La Vuelta camina loca, en un filo en el que cualquier predicción puede saltar por los aires.
La etapa de Granada la teníamos marcada de inicio y más tras lo de Cazorla.
Más de 4500 metros de desnivel con el coloso de Hazallanas por partida doble y la necesidad de amar el taco.
Echábamos, a inicio del día, de menos nombres capaces de inquietar a Ben O´Connor, más allá de los evidentes de Roglic y Enric Mas.
Una sensación acuciada por el abandono de Joao Almeida, otra baja más entre los grandes nombres.

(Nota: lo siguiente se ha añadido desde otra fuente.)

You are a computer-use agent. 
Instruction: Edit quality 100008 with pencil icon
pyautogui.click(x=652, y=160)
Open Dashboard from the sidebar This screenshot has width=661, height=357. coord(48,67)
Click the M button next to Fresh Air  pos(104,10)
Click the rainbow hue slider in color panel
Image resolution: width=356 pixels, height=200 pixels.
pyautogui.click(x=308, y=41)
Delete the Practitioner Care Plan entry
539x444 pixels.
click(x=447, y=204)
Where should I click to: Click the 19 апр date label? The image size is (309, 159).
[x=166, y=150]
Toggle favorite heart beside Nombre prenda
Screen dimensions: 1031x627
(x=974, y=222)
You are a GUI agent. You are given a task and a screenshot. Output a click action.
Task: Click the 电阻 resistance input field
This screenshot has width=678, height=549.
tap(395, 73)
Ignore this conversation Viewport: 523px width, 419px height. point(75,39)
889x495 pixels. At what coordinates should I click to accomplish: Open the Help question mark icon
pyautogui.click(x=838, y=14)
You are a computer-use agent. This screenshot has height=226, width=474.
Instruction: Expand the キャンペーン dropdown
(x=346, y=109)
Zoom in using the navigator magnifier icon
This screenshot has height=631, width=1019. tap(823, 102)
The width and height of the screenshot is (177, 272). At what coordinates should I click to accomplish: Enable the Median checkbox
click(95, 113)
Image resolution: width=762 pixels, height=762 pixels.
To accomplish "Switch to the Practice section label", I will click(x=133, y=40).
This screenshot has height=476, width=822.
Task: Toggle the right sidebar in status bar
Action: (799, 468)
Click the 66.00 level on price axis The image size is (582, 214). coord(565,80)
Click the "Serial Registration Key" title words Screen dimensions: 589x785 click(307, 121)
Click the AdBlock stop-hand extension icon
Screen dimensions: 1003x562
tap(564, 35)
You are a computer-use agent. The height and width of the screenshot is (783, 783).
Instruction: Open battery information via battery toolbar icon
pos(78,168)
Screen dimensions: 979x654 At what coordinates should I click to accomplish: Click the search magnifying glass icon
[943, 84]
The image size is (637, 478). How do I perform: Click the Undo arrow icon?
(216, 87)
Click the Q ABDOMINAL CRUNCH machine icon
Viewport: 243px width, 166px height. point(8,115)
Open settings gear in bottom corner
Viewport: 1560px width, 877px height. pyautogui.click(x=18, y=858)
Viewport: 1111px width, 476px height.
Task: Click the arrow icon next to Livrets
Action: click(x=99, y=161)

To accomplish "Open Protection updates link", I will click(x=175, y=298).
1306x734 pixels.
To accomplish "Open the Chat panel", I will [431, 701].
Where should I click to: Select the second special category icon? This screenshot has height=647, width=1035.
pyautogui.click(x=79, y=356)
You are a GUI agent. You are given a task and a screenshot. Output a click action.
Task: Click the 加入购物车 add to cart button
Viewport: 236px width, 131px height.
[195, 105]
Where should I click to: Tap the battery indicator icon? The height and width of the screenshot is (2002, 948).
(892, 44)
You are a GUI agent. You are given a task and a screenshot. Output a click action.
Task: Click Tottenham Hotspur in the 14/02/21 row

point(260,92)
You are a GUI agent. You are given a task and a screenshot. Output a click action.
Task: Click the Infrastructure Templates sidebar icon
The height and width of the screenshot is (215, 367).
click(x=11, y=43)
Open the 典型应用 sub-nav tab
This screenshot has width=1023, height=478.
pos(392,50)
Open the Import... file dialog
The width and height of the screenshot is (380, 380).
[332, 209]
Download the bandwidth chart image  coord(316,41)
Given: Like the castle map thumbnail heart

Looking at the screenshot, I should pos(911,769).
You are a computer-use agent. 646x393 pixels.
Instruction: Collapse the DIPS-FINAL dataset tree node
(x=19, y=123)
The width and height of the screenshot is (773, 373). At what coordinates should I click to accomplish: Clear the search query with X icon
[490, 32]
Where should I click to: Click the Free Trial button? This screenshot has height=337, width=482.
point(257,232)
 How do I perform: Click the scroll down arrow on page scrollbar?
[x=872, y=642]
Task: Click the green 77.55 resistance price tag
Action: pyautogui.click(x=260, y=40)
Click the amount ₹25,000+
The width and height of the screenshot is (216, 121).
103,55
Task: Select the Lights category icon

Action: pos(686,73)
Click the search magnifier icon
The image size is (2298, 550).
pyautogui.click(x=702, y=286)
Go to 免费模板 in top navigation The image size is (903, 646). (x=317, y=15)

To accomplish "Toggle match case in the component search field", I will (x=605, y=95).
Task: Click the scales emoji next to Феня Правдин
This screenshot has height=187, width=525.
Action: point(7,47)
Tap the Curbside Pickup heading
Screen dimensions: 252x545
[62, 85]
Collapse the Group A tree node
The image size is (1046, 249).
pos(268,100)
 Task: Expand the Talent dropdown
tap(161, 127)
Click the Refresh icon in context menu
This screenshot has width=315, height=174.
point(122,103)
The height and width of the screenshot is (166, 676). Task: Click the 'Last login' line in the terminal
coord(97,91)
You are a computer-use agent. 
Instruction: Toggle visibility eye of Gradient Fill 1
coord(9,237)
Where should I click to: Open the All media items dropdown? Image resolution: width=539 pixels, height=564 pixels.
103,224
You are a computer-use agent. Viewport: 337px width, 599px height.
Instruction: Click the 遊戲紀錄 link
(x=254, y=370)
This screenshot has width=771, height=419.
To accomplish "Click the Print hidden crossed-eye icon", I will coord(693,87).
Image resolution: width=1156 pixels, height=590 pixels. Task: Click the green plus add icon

Pues bien, la montaña granadina ha metido dos nuevos nombres en la ecuación.
Adam Yates ha ejecutado a la perfección la “rabieta” de UAE, a quienes la carrera no estaba sonriendo.
Armaron una fuga de largo radio con Jay Vine y Marc Soler lanzando al inglés que sencillamente ha volado en el durísimo terreno propuesto.
Luego estuvo Richard Carapaz, lanzando el grupo de contraataque, y entrando en la general tras una larguísima travesía en solitario, siempre persiguiendo.
Y mientras estos nombres se subían al carrusel en marcha de la Vuelta, los primeros de la general prosiguieron con las cuitas de Cazorla.
El líder Ben O´Connor no prolongó el flaqueo de ayer y se creció ante los titubeos de Primoz Roglic, quien siempre tiene esos momentos tontos que le suceden tras grandes victorias.
Lo del australiano ya no sólo es en lo individual, su equipo está presto para defender el rojo.
Enric Mas, por su parte, se significa como el ciclista más fuerte de entre los mejores en la general.
Eso vimos con nitidez en Hazallanas, que se lo crea es el siguiente paso.
La Vuelta acaba su primera semana con sensaciones fuertes y dejándonos con ganas de más, un premio de carrera en la que la igualdad es patente y las ganas de brillar se perciben.
Muchos de estos ciclistas saben que si concurren con los más grandes no tienen nada que hacer, por eso les vemos con ese hambre y con esas ganas de agarrar una oportunidad que cuesta horrores tener.